My coworkers and I started our day on the metro to Nanjing Dong Lu (Nanjing East Road), the famous shopping street. The sidewalks were packed with people walking here and there, buying things and selling things as well. I learned another phrase in Mandarin, one that came in handy numerous times: "bu yao xiexie," or "no thank you, i don't want it." This phrase came in handy because street vendors offered me everything from postcards to fliers to DVDs as we walked down the road. Every 10 feet or so was another person hawking their wares outside of stores. Most were toys; I saw these balls that you throw on the ground, and they disintegrate into a puddle of goo, only to re-form again 5 seconds later. Those werre actually pretty cool :-) We walked by the famous Peace Hotel.

Nanjing Road terminates at The Bund, where I got some nice photography of that iconic Pudong skyline. We walked the length of the promenade on the side of the Huangpu River, taking in the sites and just looking at everything as we passed by. Again, I must have said "bu yao xiexie" dozens of times. If you say it while not actually looking at the person and while putting your hand up with the palm facing outward (the universal sign for "stop"), it's even more effective.

From the Bund we ventured into the Nanshi ("Old City" colloquially, although "Nanshi" means "Southern City"), another popular tourist destination. Here the crowds became more thick and at times it was hard to move. I was worried about pickpockets, but my wallet and camera survived okay. Nanshi is full of the pagoda-style buildings that everyone associates with China, but they're all facades. The buildings are as modern as you and me, modern enough to house three Starbucks, a Dairy Queen, and a Juice Zone among jewelry shops and other tourist traps :-)

We wandered past the Yu Yuan (Yu Gardens) and across the Bridge of Nine Turnings, past the Huxingting (Midlake Pavilion), a famous tea house. We gazed at some of the shop stalls. At some point our nostrils were assaulted from all sides by this terrible stench; I was informed that was stinky tofu. An apt moniker if I ever heard one. We saw people eating small, fried birds in a cup. I mean like, the whole bird :-)

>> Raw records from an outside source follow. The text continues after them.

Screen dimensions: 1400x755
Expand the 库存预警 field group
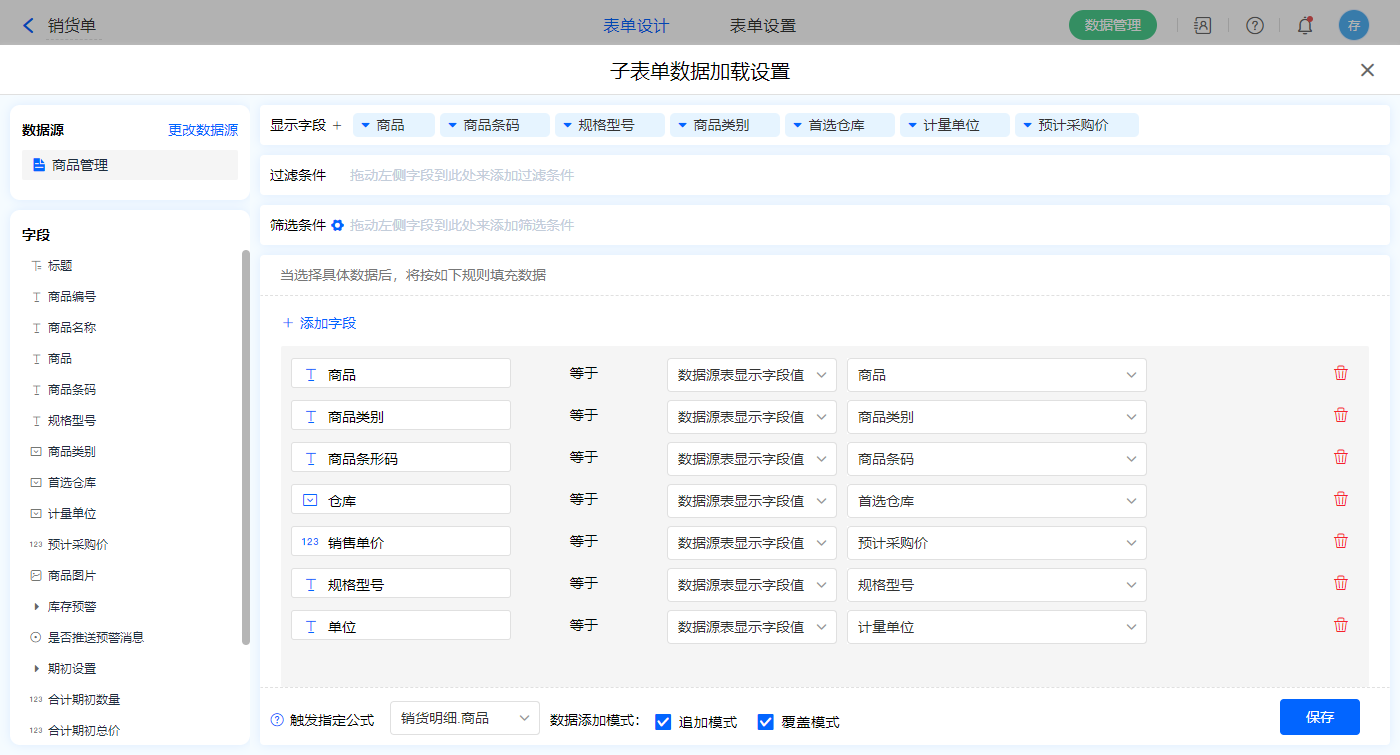point(37,607)
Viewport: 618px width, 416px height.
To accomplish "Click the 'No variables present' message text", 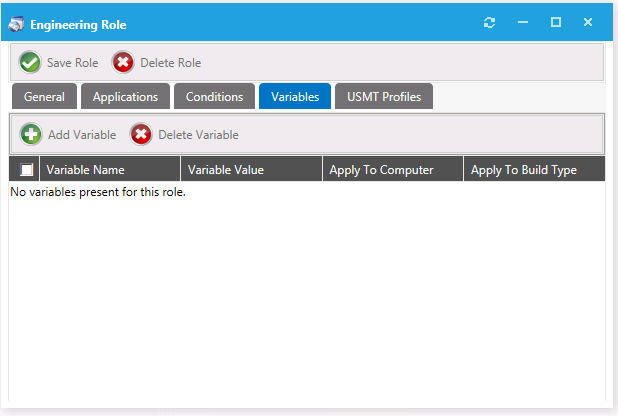I will (x=98, y=192).
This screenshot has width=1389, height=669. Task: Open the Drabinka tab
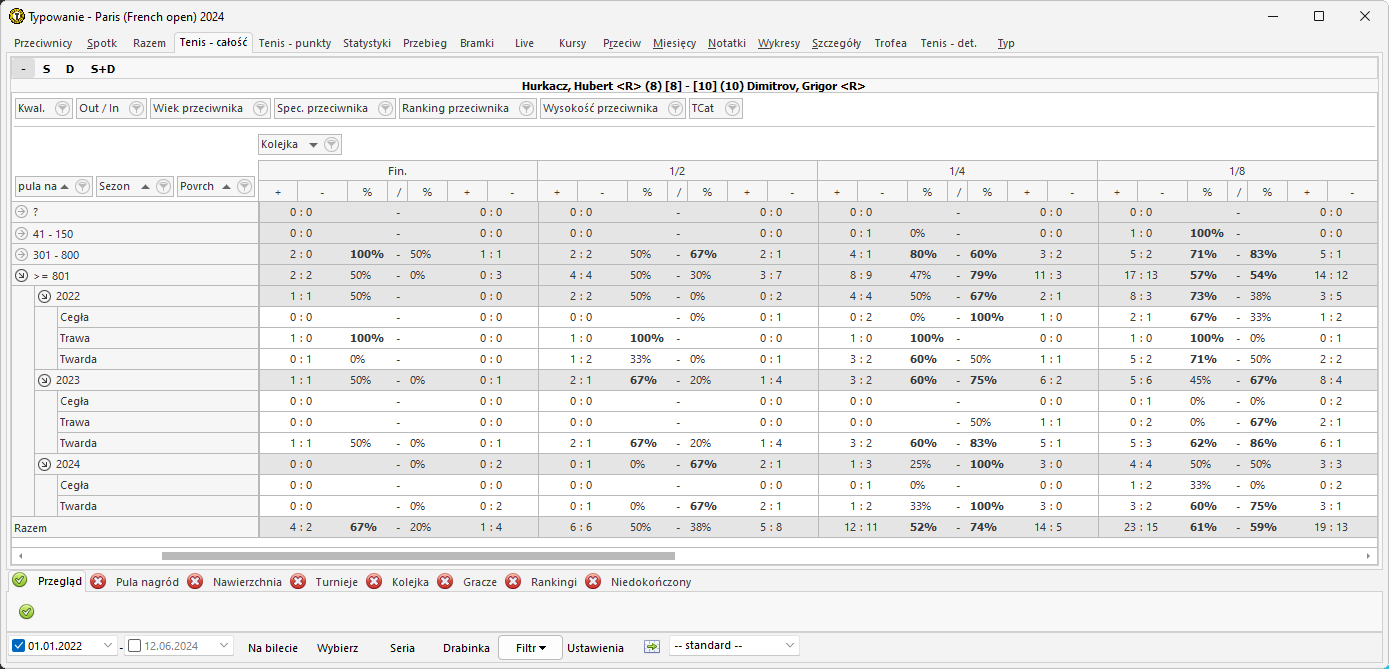[466, 648]
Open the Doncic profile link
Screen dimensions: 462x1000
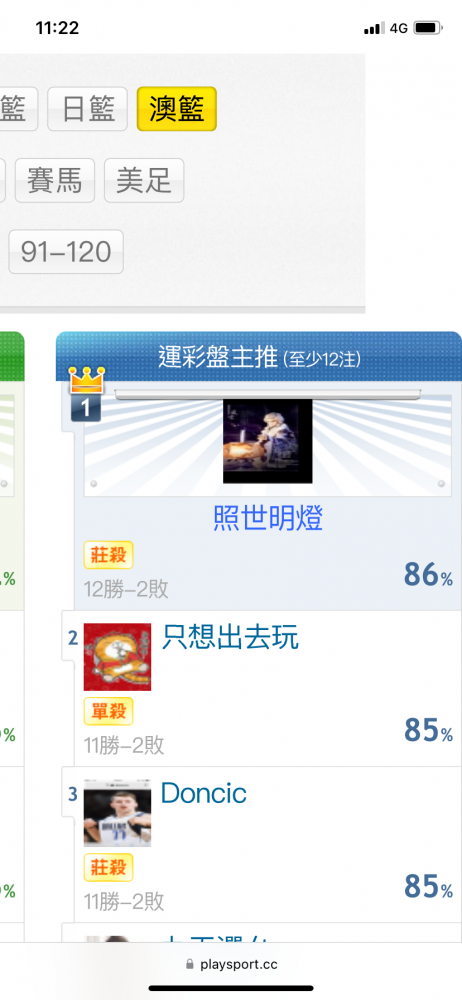coord(204,793)
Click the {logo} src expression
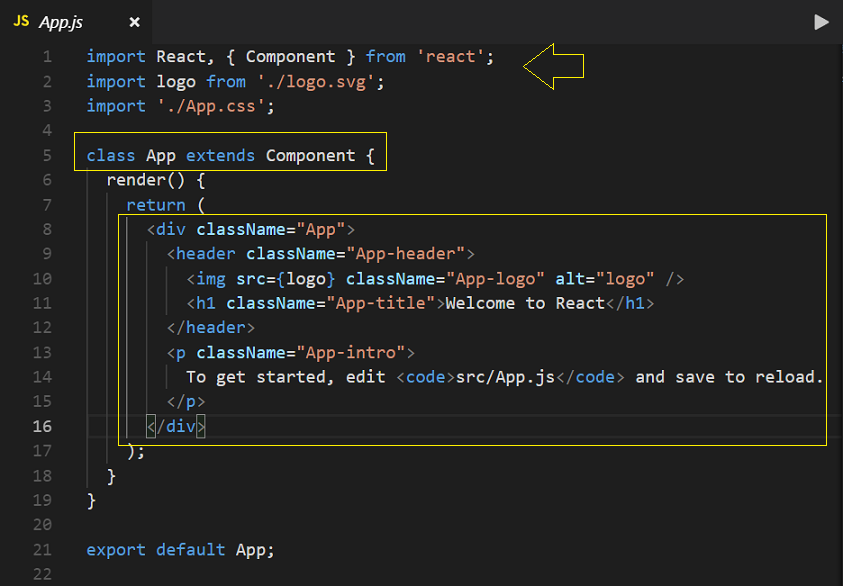Image resolution: width=843 pixels, height=586 pixels. click(x=306, y=279)
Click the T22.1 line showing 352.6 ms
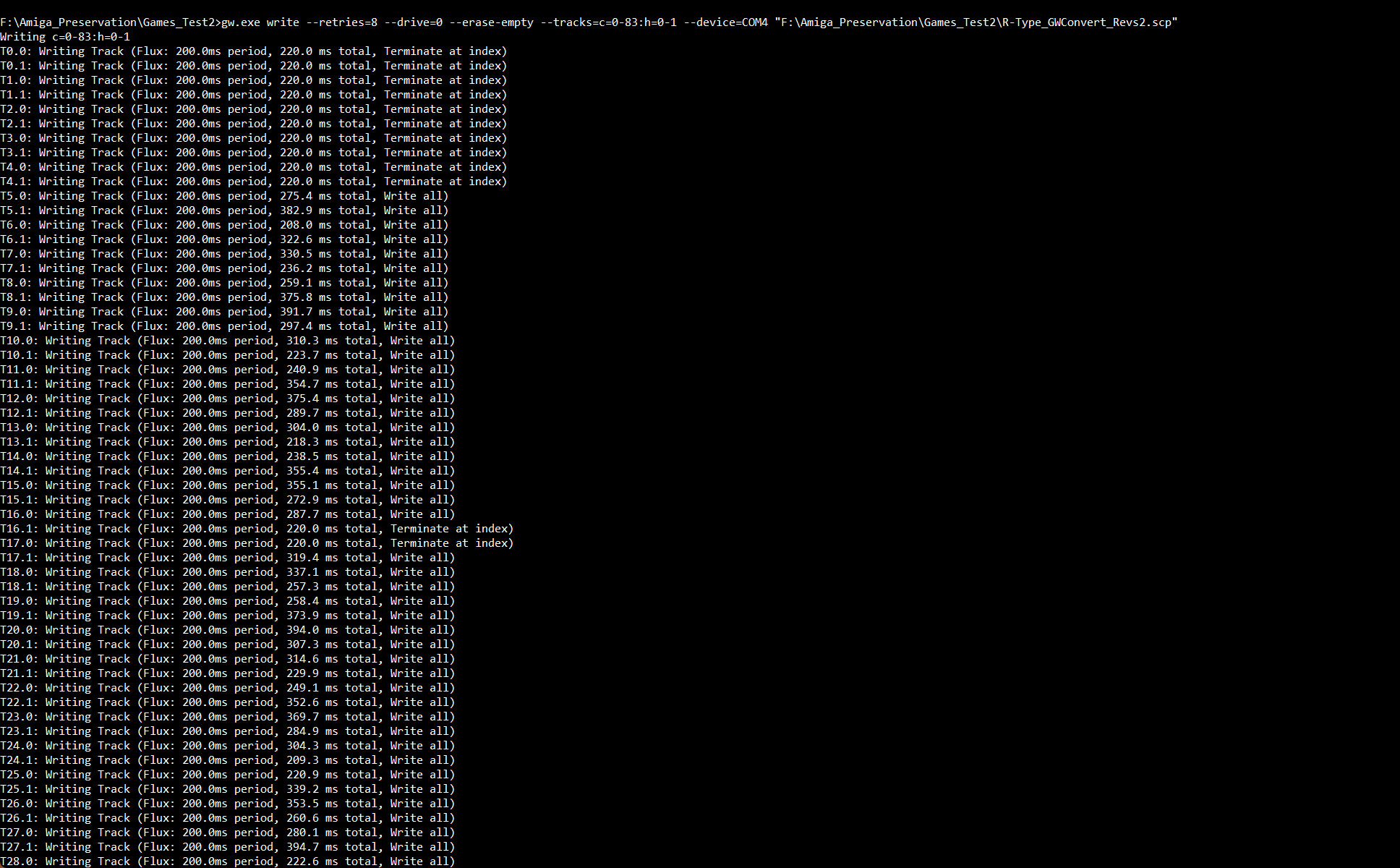The height and width of the screenshot is (868, 1400). pyautogui.click(x=228, y=702)
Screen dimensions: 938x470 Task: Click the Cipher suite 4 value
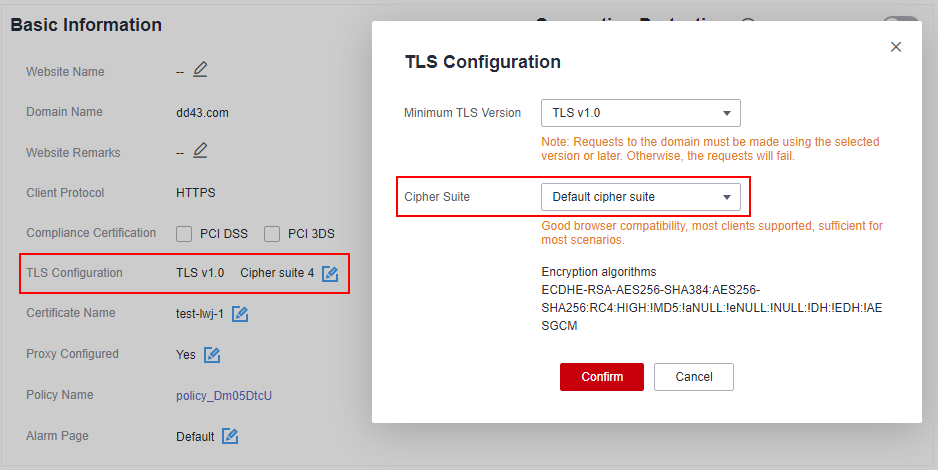point(277,273)
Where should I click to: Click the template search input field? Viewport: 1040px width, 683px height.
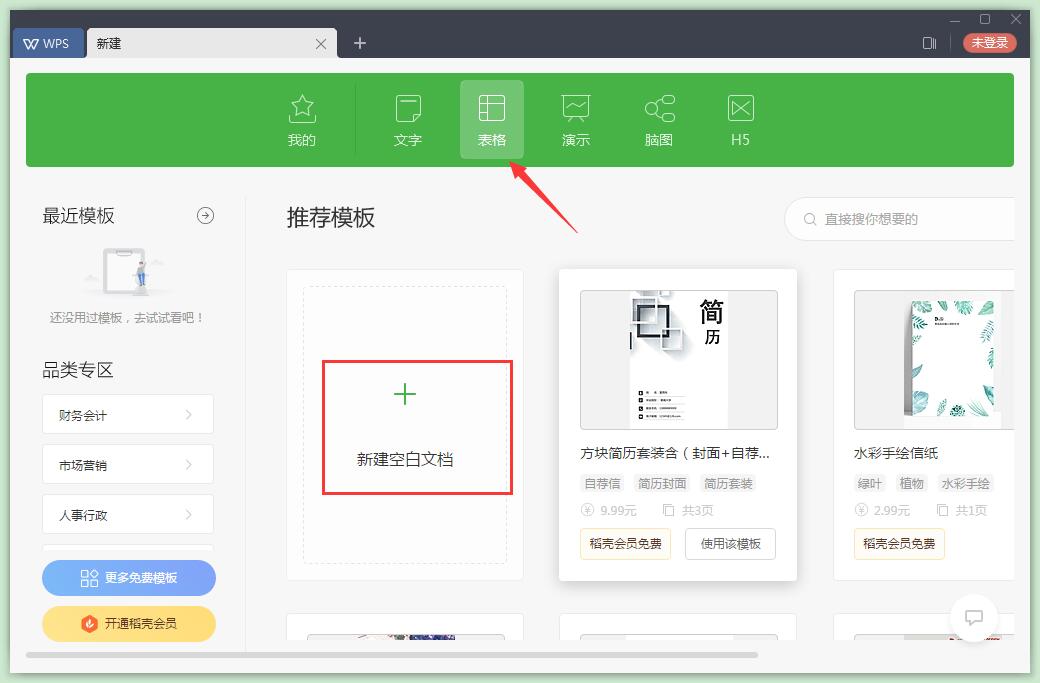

At some point we decided lunch was in order, so we entered this famous dim sum place in Nanshi called Lu Bo Lang (Green Wave Pavilion). It is so famous, we stood in line for nearly an hour! My legs were killing me by this point :-) But the dumplings were amazing, and so was the egg soup. I'm pretty good about eating stuff here; if I see something that looks interesting, I'll just take a bite and see if it's good. So far that's served me well.

After lunch we entered the City God Temple, a Daoist shrine to Huo Guang. Many Chinese were there, bowing and praying to the statues (which are enormous and beautiful).

We exited Nanshi and took a cab over to People's Park, where we walked around a lot and saw the outsides of the Shanghai Museum and the Shanghai Museum of Contemporary Art. In the middle of the park, we came across several dozen older people chatting and holding signs. I wondered what was going on, and my co-worker who speaks/reads Mandarin guessed that it was that activity where the parents of busy young single Shanghainese get together to match up their sons and daughters on dates! I was really amused because I heard a story about this practice on NPR not too long ago. (That link is to a story from 2006, but they must have re-ran or updated it recently.) And here I was witnessing it. Awesome.

In this part of the city you can see a lot of the different styles of architecture that comprise the skyscrapers. There doesn't appear to be any uniformity or clarity of design. I thought about it though and decided that what I enjoyed was the variety of styles, even if they are mashed together unappealingly. Regardless of aesthetic, it's neat to be able to turn your head and see a building with wavy sides right next to one with a towering spire.

One co-worker had expressed a desire to see a Chinese acrobatic show. We headed into the metro and ended up at the Shanghai Center Theater. There was no show that day so we're going to try today instead. We were a bit hungry again so we walked a bit to Element Fresh, this hip cafe that's in the middle of a shopping center/luxury hotel complex. The waitstaff spoke English. I had a peanut butter/banana/chocolate smoothie while giving a small dissertation on the various types of electronic music :-) I definitely saw more expats in here than anywhere else so far. I'm not surprised because just down the street was a Gucci store right next to a Marc Jacobs store. I'm pretty sure I've never seen a Gucci store in my life; now I can't say that anymore :-)

After that we were feeling sleepy, so we took the metro to Zhangjiang High Technology Park and hailed a cab from there. Luckily this time the cabbie knew where my hotel was on the first try. Just in case though I'd remembered I had a small map that my office provided me.

After being out and about for so long, I was tired, so after some ESPN I immediately went to sleep. At least I got a good 7 or 8 hours in before I woke up :-)

Today I want to go to the Jinmao Tower and also try and find the Shanghai Jewish Center.